== Ausgangstext
SPRINGER/KIRCH: MILLIONENVERLUST GEGEN MILLIARDENKONKURS
: So fantasielos wie lukrativ

Alle, alle Medienbetriebe hatten investiert, als der Neue Markt noch boomte. Vor lauter Anzeigen aus der euphorischen New Economy blähten sich die Zeitungen und Zeitschriften wie Segel, man hatte Fahrt aufgenommen, man hatte Blut geleckt. Also investierten sie in Print-, elektronische und Internettitel. Springer machte da keine Ausnahme und verbrannte mit seinem Onlineauftritt ordentlich Geld, und Kirch nutzte den günstigen Wind, endlich sein Bezahlfernsehen Premiere anzuschieben.

Die Springer-Hauptversammlung für das Geschäftsjahr 2001 zog einen Schlussstrich unter diese wüste Zeit. Zwar hat die Bilanz noch einmal einige ordentliche Schrammen abbekommen, aber insgesamt ist der Konzern halbwegs durch die Anzeigenflaute gerudert. Fast bieder scheinen die Zahlen, die Vorstandschef Matthias Döpfner präsentierte. So etwa: 200 Millionen Schulden bei den Banken, 60 Millionen flüssige Mittel.
====
== Bereitgestellte Daten
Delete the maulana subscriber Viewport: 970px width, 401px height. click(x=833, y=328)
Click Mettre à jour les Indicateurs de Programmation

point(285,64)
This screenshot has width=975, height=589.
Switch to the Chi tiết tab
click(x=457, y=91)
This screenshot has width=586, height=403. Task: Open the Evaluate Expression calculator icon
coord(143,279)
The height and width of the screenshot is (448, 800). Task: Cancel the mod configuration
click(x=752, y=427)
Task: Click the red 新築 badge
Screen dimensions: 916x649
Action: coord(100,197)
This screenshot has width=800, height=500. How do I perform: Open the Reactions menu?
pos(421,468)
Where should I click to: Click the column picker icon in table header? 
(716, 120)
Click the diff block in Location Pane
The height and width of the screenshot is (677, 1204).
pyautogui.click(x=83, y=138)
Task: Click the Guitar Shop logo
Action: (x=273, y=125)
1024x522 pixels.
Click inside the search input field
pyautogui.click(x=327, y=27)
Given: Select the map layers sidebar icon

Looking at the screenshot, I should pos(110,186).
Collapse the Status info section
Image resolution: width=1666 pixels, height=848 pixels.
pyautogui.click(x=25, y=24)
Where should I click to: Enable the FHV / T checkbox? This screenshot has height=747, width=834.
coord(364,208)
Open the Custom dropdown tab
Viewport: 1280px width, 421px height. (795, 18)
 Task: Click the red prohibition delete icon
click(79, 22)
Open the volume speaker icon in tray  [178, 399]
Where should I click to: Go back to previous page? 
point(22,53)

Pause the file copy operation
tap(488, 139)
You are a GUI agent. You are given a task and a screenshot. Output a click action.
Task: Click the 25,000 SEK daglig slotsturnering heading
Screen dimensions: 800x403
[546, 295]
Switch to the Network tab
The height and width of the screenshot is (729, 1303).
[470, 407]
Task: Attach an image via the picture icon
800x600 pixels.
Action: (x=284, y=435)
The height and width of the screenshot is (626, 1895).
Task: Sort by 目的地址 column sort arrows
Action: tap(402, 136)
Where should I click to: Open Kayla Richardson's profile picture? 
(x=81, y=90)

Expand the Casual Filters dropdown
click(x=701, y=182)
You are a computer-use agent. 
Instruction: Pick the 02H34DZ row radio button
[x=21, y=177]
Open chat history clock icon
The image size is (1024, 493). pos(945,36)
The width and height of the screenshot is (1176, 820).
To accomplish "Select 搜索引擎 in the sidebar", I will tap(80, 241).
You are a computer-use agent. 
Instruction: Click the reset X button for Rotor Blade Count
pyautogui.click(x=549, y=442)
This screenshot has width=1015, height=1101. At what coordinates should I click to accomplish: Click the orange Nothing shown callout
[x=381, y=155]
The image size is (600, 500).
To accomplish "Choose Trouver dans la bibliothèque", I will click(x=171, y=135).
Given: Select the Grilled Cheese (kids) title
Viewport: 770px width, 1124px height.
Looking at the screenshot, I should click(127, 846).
====
→ Was zu tun ist:
(1) Wer hat laut dem Ausgangstext über Springer und Kirch auf der Hauptversammlung die Zahlen vorgestellt?
(2) Schreiben Sie den Ausgangstext über Springer und Kirch nach seinem letzten Satz fort.

→ Ergebnisse je Aufgabe:
(1) Vorstandschef Matthias Döpfner.

(2)
Was sind das nur für fast mittelständische Zahlen in dem Glitzi-Medienbusiness, das über Jahre seine Berechtigung durch immer neue Megafusionen unterstrich? Kirch hat es vorgemacht, wie mit Milliarden jongliert wird, er hat sich seine Berufsbezeichnung „Media Tycoon“ zu Recht erworben. Und nun? Kirch ist pleite, und der biedere Springer-Verlag ist im Begriff, sich aus der Konkursmasse die eigenen Aktien zurückzuholen, die sich Kirch einst zugelegt hat.

Unterschiedlicher hätten die „Partner“ nicht sein können: Hier der euphorische Höhenflieger Kirch, dort die Bilanzritter von Springer. Und so sprach Döpfner auf der Hauptversammlung denn auch ausgiebig vom „Kerngeschäft“, den Zeitungen und Zeitschriften. Gestern, an dem Tag, an dem Gruner + Jahr den Verkauf seiner Berliner Zeitung an Holtzbrinck bekannt gab, traute sich Döpfner ein Eigenlob: Die neuen Eigentümer aus Stuttgart, denen auch der Berliner Tagesspiegel gehört, könnten von Springers Fusion der Welt mit der Berliner Morgenpost lernen, wie man Tageszeitungen zusammenlegt. In Zeiten kollabierender Märkte und roter Zahlen zeigen Döpfner und Springer-Verlag, wie man eine Krise überstehen kann: nicht mit Visionen, sondern mit dem Taschenrechner.